Zeppelin is just a notebook environment for Apache Spark, or you can have a Zeppelin notebook server running on EC Two, and the glue console makes that very easy for you to spin up automatically. If you’re using Amazon Sage Maker to develop a larger machine learning pipeline, you can also develop ETL scripts from a Sage Maker notebook as well. Using glue development endpoints. It also lets you just pop up a terminal window and start typing away pretty easy. And if you’re using PyCharm, which is a Python IDE, the professional edition of that product has built in support for AWS Glue Development Endpoints as well. One thing to note if your endpoint is within a private endpoint address, you can use Elastic IPS to access that from outside of the VPC. Some of the details on actually running your glue job here so as we mentioned, you can run it on a time based schedule. There’s a glue scheduler that lets you run these on some sort of fixed frequency.
The format of that is very much like Linux’s Cron commands, and that just lets you run it every hour, every day, every week, whatever you want, whatever you can dream up there. One important concept is Job BOOKMARKS. This is showing up on the exam more and more.
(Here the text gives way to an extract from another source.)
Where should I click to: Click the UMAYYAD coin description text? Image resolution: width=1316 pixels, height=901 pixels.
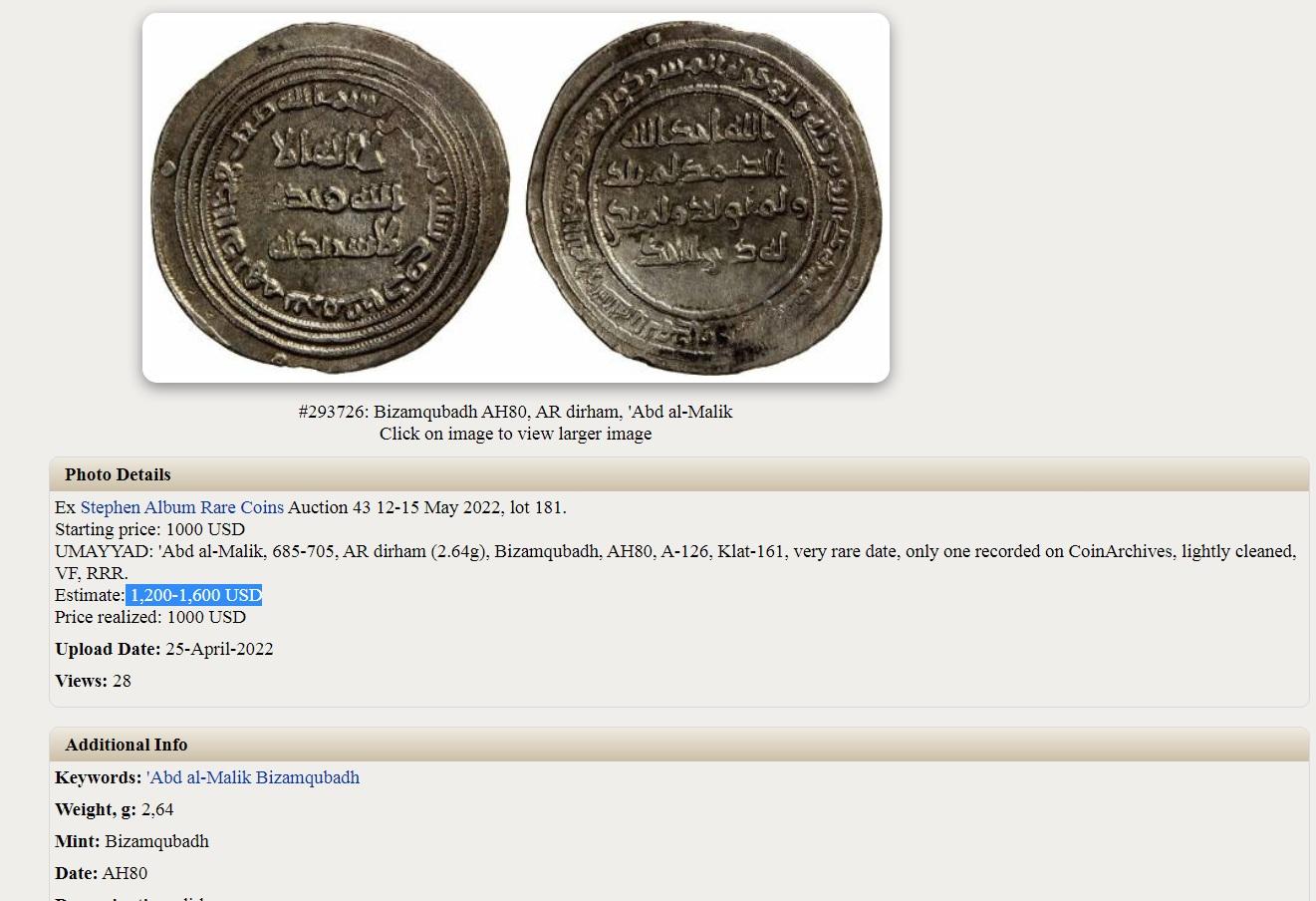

So this is what lets you actually pick up where you left off from when you ran the previous job. It persists state from job run to job run. So if you’re running your glue job on a schedule, job BOOKMARKS allow you to process only the new data when it picks up again on the next iteration of that schedule. It can work with S Three sources in a variety of formats. That seems to be the thing that it works best with. If you have a data lake in S Three, job BOOKMARKS work really well with keeping track of where you left off on processing that data with Glue ETL.
But it can also work with relational databases and some constraints here if it can talk to it through JDBC, which is pretty much every relational database out there. You can also use job BOOKMARKS in that situation. Sometimes it depends if the primary keys are in sequential order, so it can actually keep track of where it left off. And it only handles new rows. It can’t go back and find updated rows that were modified. So within these constraints, it can also work within databases as well. But mostly Job BOOKMARKS are used with S Three data lakes. Also, your glue job can integrate with Cloud Watch and Cloud Watch events. So when your ETL job succeeds or fails that can fire off a lambda function or an SMS notification or whatever you want through cloud watch events. It can also, invoke an EC two run, send an event to Kinesis or activate an AWS step function to move on to the next stage in your pipeline once your data has been transformed using glue ETL.